Hein Schumacher, the new chief executive officer (CEO) of Unilever, who replaced Alan Jope on July 1, said he remained committed to stepping up performance at the consumer goods company, after it reported flat volumes for the June quarter on Tuesday.
Sales growth of 7.9% for the June quarter rose on the back of price hikes, while volume growth declined 0.3% for the period. 60% of Unilever’s turnover comes from emerging markets, which includes India, the company’s second-largest market globally after the US.
In an earnings’ call on Tuesday, Schumacher, 51, said that he would be visiting more of the company’s key markets in the days ahead, as he prepared to unveil his broad plans for Unilever in October. Besides the US and India, the company counts China among its priority markets. While Schumacher has already visited the top three priority markets, he said, he would be visiting Indonesia and other emerging markets in the future as part of his larger outreach programme to understand Unilever’s brands and markets across the globe, he said.
“I would like to see us continuing our agility, accountability and category focus,” Schumacher said about his first impressions three weeks into the job as CEO.
“There is real opportunity to step up performance and competitiveness and drive significant value creation ahead,” he said, adding that he wanted to see more brands performing better than competition in the future.
“Our brands should be winning superiority tests week in, week out, and when they are not, we should be taking decisive action,” he said, adding that the company would be investing more behind brands in the future as moderating inflation improved gross margins giving the firm more room to reinvest in the business.
Schumacher also said that in fast-moving consumer goods (FMCG), consumers have the “final say” and that product superiority mattered the most in the industry.
Less than half of Unilever’s business (41%) is winning share on a rolling 12-month basis, according to its latest results, which Schumacher said was “disappointing”. The consumer goods veteran, who joined Unilever in October last year, said he wanted to increase this number, by paying more attention to research and development and holistic product quality.

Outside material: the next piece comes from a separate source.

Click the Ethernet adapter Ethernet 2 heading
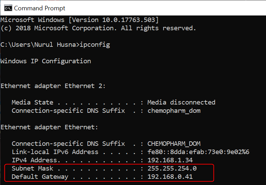The height and width of the screenshot is (185, 266). 53,86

Alongside product superiority, Schumacher outlined a keen focus on the innovation pipeline of the company and sustainability. He also shared his intention to continue to lean into Unilever’s new business structure, which was put in place last year. This structure divides the company into five category-orientated business groups, such as beauty and well-being, personal care, home care, nutrition and ice cream.
While Unilever has 14 ‘billion euro’ brands or power brands that account for over 50% of turnover, Schumacher is keen to grow this list of brands in the future. Some of Unilever’s power brands include Dove, Lux, Surf Excel and Lifebuoy, which are also big in India.